かつては、当時流行っていたニュータウン建設において、よく登場していました。

ニュータウンには全く接点のない人たちが集まってくるので、良質なつながりができるように、住宅や集会所をどう配置するかを考えるのが、かつてのコミュニティデザインでした。

つまり、物理的な空間をつくることがコミュニティデザインだったわけです。

現在、過疎化によってシャッター街になってしまった商店街や、無目的のために使われない多目的ホール。組織の中で孤立してしまう人や、多数の自殺者。
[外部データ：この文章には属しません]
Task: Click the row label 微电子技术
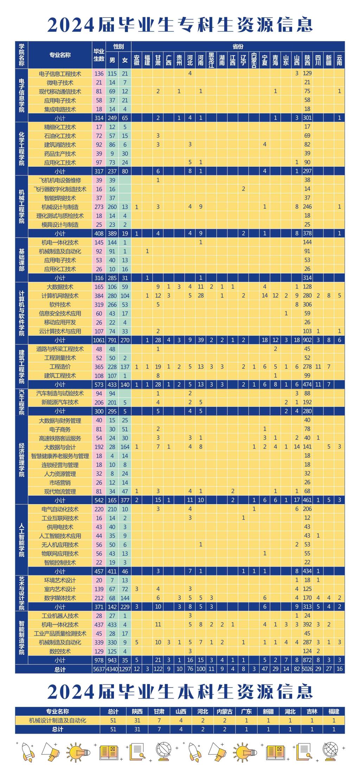pyautogui.click(x=60, y=83)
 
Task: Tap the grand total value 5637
pyautogui.click(x=99, y=669)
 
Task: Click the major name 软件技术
pyautogui.click(x=60, y=304)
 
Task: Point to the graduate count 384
pyautogui.click(x=99, y=296)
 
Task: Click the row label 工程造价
pyautogui.click(x=60, y=367)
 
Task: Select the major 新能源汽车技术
pyautogui.click(x=60, y=402)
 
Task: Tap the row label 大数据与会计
pyautogui.click(x=60, y=447)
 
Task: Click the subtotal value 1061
pyautogui.click(x=99, y=340)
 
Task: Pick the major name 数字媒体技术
pyautogui.click(x=60, y=598)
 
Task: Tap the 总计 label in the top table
pyautogui.click(x=60, y=669)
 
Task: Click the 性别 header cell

様々な場所で、良質なつながりが壊れつつあります。

このような問題は、物理的な場所があったり、人がそこにいたりするだけで、解決するわけではなさそうです。

そこで、コミュニティデザインの分野でも、場所をつくるにとどまらず、人がつながるしくみをつくっていこう、という機運が高まっています。

この本の著者である山崎亮さん(studio-L代表・東北芸術工科大学教授)は、コミュニティデザインに携わり、地域の課題を地域の人たち自身が解決していけるようなお手伝いを行っています。

まちづくりのワークショップや、住民参加型の課題探しや計画づくりなど、そこに住む人たちに合わせて行った様々なプロジェクトが、この本の中で紹介されています。

まちづくりやデザインの専門家でなくても、地域の課題や、会社や組織のチームづくりに興味をもっている方であれば、とても参考になる一冊ではないかと思います。